Meal Planning – The Key to Healthy Eating On A Budget

If you know me at all, you know that I absolutely swear by planning our meals. Chris and I get paid every Monday, so it just makes sense for us to plan our meals weekly instead of monthly. I also find that this allows us to be more flexible and add different events to our calendar as things come along, without wasting food that we’ve already bought if those events include dinners out or at someone else’s house.

Before we get into it all, I realize that every family has a different schedule, different needs, different dietary requirements or preferences, and a different budget. So I’m just sharing what works for us, in hopes of inspiring healthy eating on a budget in your household. In no way do you have to copy exactly what we do, although you are welcome to do so!
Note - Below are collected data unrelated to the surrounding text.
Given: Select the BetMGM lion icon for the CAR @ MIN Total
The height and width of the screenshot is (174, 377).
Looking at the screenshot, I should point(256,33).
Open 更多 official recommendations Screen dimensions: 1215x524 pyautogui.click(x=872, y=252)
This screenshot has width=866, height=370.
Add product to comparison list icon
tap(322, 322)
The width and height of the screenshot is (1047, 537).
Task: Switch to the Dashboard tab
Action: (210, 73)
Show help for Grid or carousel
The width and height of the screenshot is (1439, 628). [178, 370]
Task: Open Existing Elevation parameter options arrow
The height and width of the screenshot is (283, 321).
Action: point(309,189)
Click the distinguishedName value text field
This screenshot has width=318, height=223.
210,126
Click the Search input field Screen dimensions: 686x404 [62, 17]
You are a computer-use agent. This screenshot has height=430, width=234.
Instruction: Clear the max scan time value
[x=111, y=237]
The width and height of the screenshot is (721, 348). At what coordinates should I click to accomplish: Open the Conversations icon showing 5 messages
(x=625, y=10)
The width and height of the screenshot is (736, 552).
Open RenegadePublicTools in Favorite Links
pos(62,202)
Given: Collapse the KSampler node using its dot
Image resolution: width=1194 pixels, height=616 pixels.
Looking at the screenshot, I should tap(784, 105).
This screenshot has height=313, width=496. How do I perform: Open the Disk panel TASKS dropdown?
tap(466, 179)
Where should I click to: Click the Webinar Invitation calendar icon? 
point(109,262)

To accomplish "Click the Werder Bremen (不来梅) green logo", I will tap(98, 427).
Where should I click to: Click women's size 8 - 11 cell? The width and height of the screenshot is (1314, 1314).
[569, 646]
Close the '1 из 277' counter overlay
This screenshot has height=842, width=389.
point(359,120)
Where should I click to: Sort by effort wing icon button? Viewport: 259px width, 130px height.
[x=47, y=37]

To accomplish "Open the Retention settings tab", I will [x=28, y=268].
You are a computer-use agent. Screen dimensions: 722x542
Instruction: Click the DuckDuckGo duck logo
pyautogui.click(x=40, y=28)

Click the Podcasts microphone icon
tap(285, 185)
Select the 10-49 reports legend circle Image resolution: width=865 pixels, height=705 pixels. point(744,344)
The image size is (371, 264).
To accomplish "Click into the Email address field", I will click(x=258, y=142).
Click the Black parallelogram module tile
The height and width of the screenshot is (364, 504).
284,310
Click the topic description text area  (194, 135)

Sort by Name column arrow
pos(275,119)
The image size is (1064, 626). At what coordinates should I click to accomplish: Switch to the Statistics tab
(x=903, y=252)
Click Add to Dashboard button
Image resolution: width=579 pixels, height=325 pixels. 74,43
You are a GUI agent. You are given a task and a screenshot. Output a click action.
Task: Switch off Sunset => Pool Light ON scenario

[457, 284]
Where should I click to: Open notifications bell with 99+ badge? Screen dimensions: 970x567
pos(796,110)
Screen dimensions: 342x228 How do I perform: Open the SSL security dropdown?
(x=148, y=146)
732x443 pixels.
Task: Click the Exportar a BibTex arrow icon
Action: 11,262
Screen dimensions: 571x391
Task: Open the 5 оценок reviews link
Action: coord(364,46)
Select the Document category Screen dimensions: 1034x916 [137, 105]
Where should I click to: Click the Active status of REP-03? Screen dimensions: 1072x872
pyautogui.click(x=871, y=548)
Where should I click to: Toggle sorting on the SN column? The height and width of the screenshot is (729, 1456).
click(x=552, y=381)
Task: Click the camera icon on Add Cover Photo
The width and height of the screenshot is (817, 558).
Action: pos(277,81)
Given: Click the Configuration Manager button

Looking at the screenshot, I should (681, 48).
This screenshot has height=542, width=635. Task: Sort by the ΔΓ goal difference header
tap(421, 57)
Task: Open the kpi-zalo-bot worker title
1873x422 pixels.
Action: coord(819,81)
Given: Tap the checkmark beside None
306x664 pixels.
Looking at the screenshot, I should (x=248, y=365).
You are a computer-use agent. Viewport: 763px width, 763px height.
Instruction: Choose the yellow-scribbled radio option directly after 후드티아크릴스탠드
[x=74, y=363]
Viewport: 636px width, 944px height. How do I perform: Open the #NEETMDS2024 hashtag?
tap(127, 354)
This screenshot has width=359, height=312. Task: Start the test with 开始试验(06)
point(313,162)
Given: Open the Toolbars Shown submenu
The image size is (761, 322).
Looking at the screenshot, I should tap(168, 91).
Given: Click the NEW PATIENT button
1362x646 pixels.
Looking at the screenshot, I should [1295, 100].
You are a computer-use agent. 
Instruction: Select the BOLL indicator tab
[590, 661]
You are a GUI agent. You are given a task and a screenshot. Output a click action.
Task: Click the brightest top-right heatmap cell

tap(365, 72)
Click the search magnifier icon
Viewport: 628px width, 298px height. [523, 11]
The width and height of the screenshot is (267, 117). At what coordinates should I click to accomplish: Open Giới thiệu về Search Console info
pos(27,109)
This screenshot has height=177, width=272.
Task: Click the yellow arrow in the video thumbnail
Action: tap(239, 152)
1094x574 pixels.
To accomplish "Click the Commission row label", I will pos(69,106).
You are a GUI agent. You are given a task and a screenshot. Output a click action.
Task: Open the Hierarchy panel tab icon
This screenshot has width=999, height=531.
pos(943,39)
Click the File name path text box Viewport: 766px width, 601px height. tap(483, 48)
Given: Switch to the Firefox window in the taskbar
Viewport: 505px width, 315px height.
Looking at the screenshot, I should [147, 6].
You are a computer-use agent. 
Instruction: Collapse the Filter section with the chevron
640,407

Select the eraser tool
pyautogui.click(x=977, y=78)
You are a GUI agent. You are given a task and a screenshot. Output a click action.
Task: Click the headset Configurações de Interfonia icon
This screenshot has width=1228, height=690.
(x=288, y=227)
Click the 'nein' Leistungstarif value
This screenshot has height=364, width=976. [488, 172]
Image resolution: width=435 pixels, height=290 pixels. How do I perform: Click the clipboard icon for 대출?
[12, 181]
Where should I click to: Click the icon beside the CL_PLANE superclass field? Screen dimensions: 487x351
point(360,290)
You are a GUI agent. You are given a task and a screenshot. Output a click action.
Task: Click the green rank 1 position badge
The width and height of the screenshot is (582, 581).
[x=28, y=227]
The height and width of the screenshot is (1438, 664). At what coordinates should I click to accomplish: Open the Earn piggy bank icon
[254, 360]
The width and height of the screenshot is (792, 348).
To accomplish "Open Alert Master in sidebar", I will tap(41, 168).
My goals in meal planning are:

  1. Committing to eating a healthy, balanced diet while on a budget. If you’ve already planned what you’re going to eat and already have the food bought, you’re way more likely to actually cook that healthy meal!
  2. Minimal trips to the grocery store each week (saves time, less stress while shopping with children, and cuts down on unnecessary purchases)
  3.  Providing my family with home-cooked meals around the dinner table, as many nights of the week as possible. Eating out is great, but we like for it to be a special treat for our family instead of the norm. I grew up treasuring our times around the dinner table as a family – I remember lots of giggling, lots of stories shared and lots of important conversations and bonding.

One thing that has helped me to stay on top of meal planning is a good notebook. I don’t know if it simply makes me feel like I want to do it every week because it’s a cool notepad, or if it’s actually helpful…but for whatever reason, I really love my meal planning pad! I will say though, I’ve been meal planning for years without this cool notepad, so you don’t have to get one to be successful. Mine looks like this (pictured below) and my aunt actually got it for me on Click here if you’d like to order one for yourself. It’s awesome and helps me to think about breakfasts, lunches and snacks, which I’d previously not been very good at remembering to do!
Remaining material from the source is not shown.